### CONSIGNES
Recopiez intégralement, sans la moindre modification, le texte sur le déféré demandant l'annulation de l'élection d'un conseiller municipal.

### TEXTE CITÉ

------------------------------------------------------------------------

Rejet d’un déféré demandant l’annulation de l’élection d’un élu local

15 avril 2022

4 min

annulation élection
L’entrepreneur qui se voit confier par la commune la réalisation de travaux spécifiques ne participant pas à l’exécution d’un service public local n’est pas inéligible (TA Nice, 1er février 2021).

Déféré préfectoral demandant l’annulation de l’élection d’un conseiller municipal de Cagnes-sur-Mer 

Le Code électoral prévoit un certain nombre de cas d’inéligibilité au mandat de conseiller municipal. L’inéligibilité peut d’abord être prononcée par le juge ou découler d’une mesure de tutelle ou de curatelle. Mais cette inéligibilité peut aussi être liée aux fonctions ou aux activités professionnelles exercées par le candidat. Ainsi, l’article 231 du Code électoral rend inéligibles les magistrats des cours d’appel et les membres des tribunaux administratifs. Il rend également inéligibles les comptables des deniers communaux et les entrepreneurs de services municipaux. 

 

Cette dernière notion, qui n’est pas définie par le Code électoral, a fait l’objet d’un jugement du tribunal de Nice le 1er février 2021 qui vient préciser ses contours.

 

En l’espèce, en 2020, le préfet des Alpes-Maritimes a demandé au tribunal administratif de Nice d’annuler l’élection d’un conseiller municipal nouvellement élu à la mairie de Cagnes-sur-Mer. Il avançait pour cela l’argument selon lequel ce conseiller municipal était en situation d'inéligibilité du fait de son activité professionnelle. En effet, ce conseiller municipal était également gérant d’une société de travaux titulaire de deux lots d’un marché public conclu avec la commune de Cagnes-sur-Mer. Le préfet estimait que ce conseiller était entrepreneur de services municipaux au sens des dispositions de l’article L. 231 du Code électoral et que le tribunal devait annuler son élection.

------------------------------------------------------------------------

### DONNÉES FOURNIES

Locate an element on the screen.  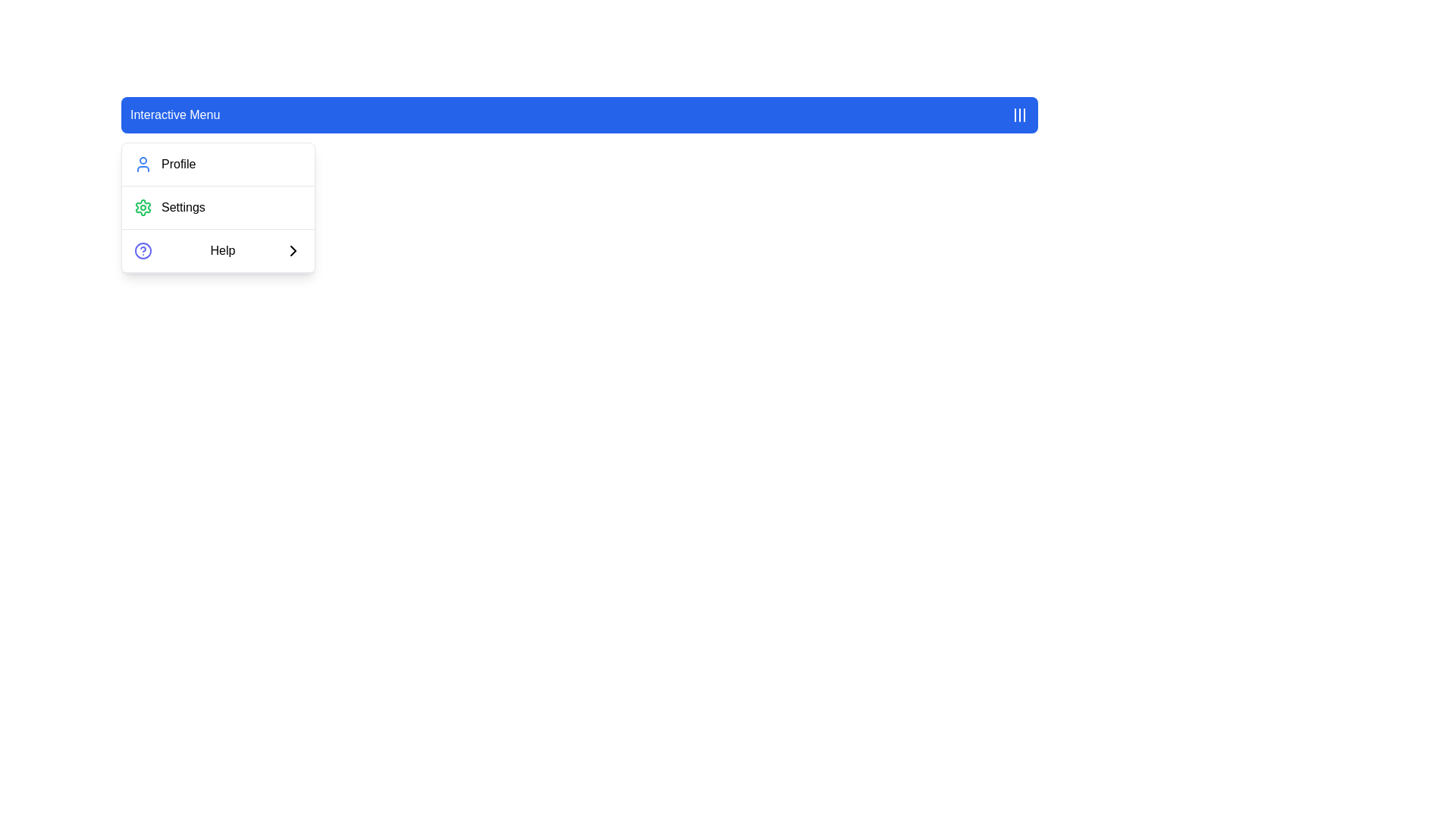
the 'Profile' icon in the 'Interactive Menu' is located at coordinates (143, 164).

------------------------------------------------------------------------

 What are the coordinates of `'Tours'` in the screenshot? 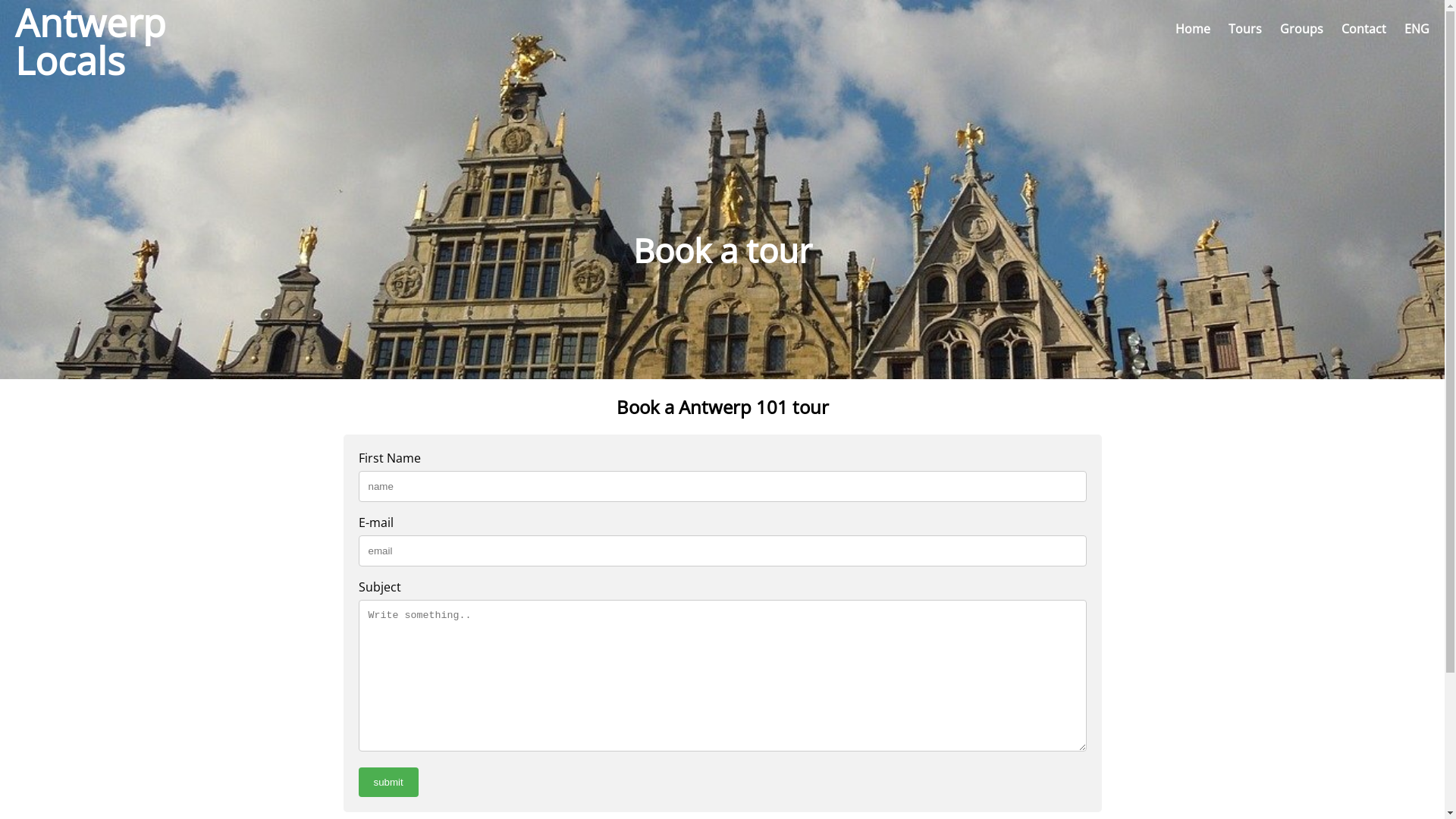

------------------------------------------------------------------------

### CORRIGÉ
Rejet d’un déféré demandant l’annulation de l’élection d’un élu local

15 avril 2022

4 min

annulation élection
L’entrepreneur qui se voit confier par la commune la réalisation de travaux spécifiques ne participant pas à l’exécution d’un service public local n’est pas inéligible (TA Nice, 1er février 2021).

Déféré préfectoral demandant l’annulation de l’élection d’un conseiller municipal de Cagnes-sur-Mer 

Le Code électoral prévoit un certain nombre de cas d’inéligibilité au mandat de conseiller municipal. L’inéligibilité peut d’abord être prononcée par le juge ou découler d’une mesure de tutelle ou de curatelle. Mais cette inéligibilité peut aussi être liée aux fonctions ou aux activités professionnelles exercées par le candidat. Ainsi, l’article 231 du Code électoral rend inéligibles les magistrats des cours d’appel et les membres des tribunaux administratifs. Il rend également inéligibles les comptables des deniers communaux et les entrepreneurs de services municipaux. 

 

Cette dernière notion, qui n’est pas définie par le Code électoral, a fait l’objet d’un jugement du tribunal de Nice le 1er février 2021 qui vient préciser ses contours.

 

En l’espèce, en 2020, le préfet des Alpes-Maritimes a demandé au tribunal administratif de Nice d’annuler l’élection d’un conseiller municipal nouvellement élu à la mairie de Cagnes-sur-Mer. Il avançait pour cela l’argument selon lequel ce conseiller municipal était en situation d'inéligibilité du fait de son activité professionnelle. En effet, ce conseiller municipal était également gérant d’une société de travaux titulaire de deux lots d’un marché public conclu avec la commune de Cagnes-sur-Mer. Le préfet estimait que ce conseiller était entrepreneur de services municipaux au sens des dispositions de l’article L. 231 du Code électoral et que le tribunal devait annuler son élection.